Yemas, brotes frescos, bulbos, raíces, hojas, flores de todas las especies: la tierra abundaba en frutos deliciosos. Se utilizaban como legumbres los brotes y las vainas tiernas de vencetósigo, mientras que su flor, rica en dulce néctar, servía para endulzar ciertos platos. Las hojas de un verde suave del trébol, del quenopodio, de las ortigas, de la balsamina, del diente de león, de la lechuga silvestre se comían cocidas o crudas. Los tallos, y sobre todo las raíces de los cardos, merecían una atención especial. Los bulbos de lirio, los brotes de espadaña y los tallos de junco figuraban entre los favoritos. Las sabrosas raíces azucaradas de regaliz podían comerse crudas o asadas entre cenizas. Algunas plantas eran aprovechadas por sus cualidades nutritivas, otras simplemente por su sabor. Muchas de ellas servían para hacer infusiones. Ayla conocía las propiedades medicinales de la mayoría y las recogía para su uso particular.

En las pendientes rocosas recogían los brotes delgados y tubulares de la cebolla silvestre, y en los lugares secos y desnudos, las pequeñas hojas de la acedera redonda. La farfara se criaba en los terrenos húmedos próximos al río: su sabor ligeramente salado constituía un apreciado aliño, pero Ayla la utilizaba también contra la tos y el asma. El ajo de los osos daba gusto a los alimentos, lo mismo que las bayas de enebro, los bulbos del lirio atrigado con sabor a pimienta, la albahaca, la salvia, el tomillo y la menta. Las recogían en cantidad, las almacenarían para que se secasen y emplearían el resto para sazonar los peces recién pescados y las diferentes variedades de carne reunida para el festín.

La pesca era abundante y componía el alimento favorito de la temporada, puesto que casi todos los animales estaban aún demasiado flacos debido a los estragos del invierno. Sin embargo, el festín incluía, cuando menos, un animal joven nacido en primavera, a manera de símbolo. Preparar una gran comida únicamente con productos frescos era una demostración de que la Madre Tierra volvía a ofrecer generosamente sus frutos y continuaba proveyendo para sus hijos.

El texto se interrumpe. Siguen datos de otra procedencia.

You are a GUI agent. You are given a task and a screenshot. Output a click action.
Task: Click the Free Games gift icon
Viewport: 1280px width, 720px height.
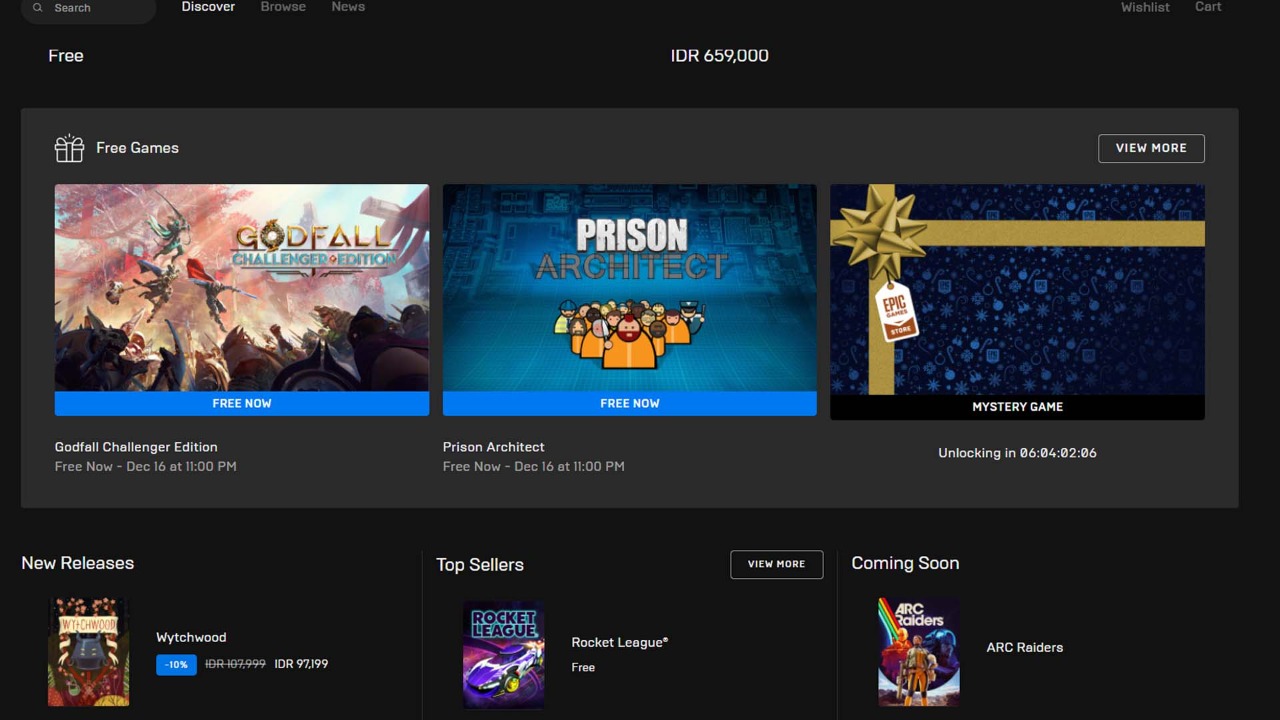coord(69,148)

La ilusionada espera hacía vibrar al Campamento entero. Hasta los caballos la percibían, y Ayla les notaba nerviosos. Aquella mañana los condujo a cierta distancia del albergue para cepillarlos; aquella tarea la relajaba tanto como a los animales y le brindaba una excusa para pasar un rato a solas, entregada a sus pensamientos. Era justo el día en que estaba obligada a dar a Ranec una respuesta. A la mañana siguiente comenzaría el Festival de Primavera.

Lobo la observaba, acurrucado en el suelo a poca distancia. De pronto levantó la cabeza, olfateando el aire, y golpeó el suelo con la cola, indicando que se aproximaba algún amigo. Ayla, al volverse, sintió que le palpitaba el corazón y se le encendía el rostro.

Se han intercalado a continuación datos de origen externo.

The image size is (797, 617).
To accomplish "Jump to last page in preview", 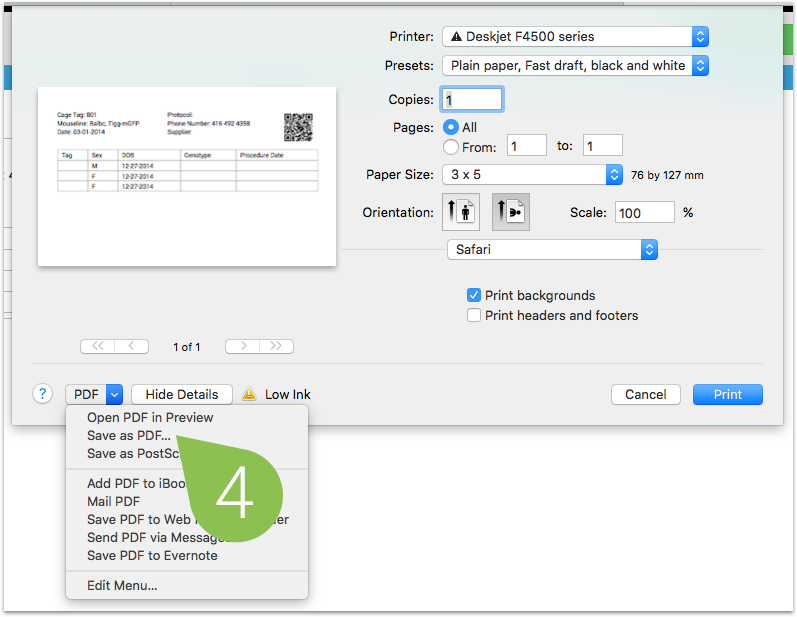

–Tenía la esperanza de encontrarte a solas, Ayla –dijo Jondalar con voz extrañamente apagada–. Me gustaría hablar contigo, si no te molesta.

–No, no me molesta.

Estaba rasurado y tenía el pelo rubio recogido sobre la nuca; vestía uno de los atuendos nuevos que le había dado Tulie. Ayla le vio tan apuesto (como decía Deegie) que se sintió sin aliento y perdió la voz. Pero no era sólo su aspecto lo que la conmovía. Para ella siempre era apuesto, hasta con las ropas desechadas por Talut. Su presencia colmaba el aire y la envolvía, como si él fuera una brasa encendida que calentase incluso desde lejos. Sintió deseos de tocar aquel calor, de encerrarse en él, y se inclinó hacia Jondalar. Pero algo en sus ojos hizo que se contuviera; era algo indeciblemente triste, que nunca hasta entonces había visto en ellos. Permaneció en silencio, esperando que él hablara.

Jondalar cerró los ojos un instante, ordenando sus pensamientos, sin saber por dónde comenzar.

–Recordarás que, cuando vivíamos juntos en el valle, antes de que supieras hablar bien, cierta vez quisiste decirme algo muy importante. Como no dominabas las palabras necesarias, empezaste a hablarme por señas. Recuerdo haber pensado que tus movimientos eran hermosos, casi como una danza.

Ella lo recordaba muy bien. Entonces trataba de decirle lo mismo que hubiese deseado decirle en aquel momento: lo que sentía por él, aquel sentimiento que la inundaba gracias a él y para el que aún no tenía nombres. Decirle simplemente que le amaba no le parecía suficiente.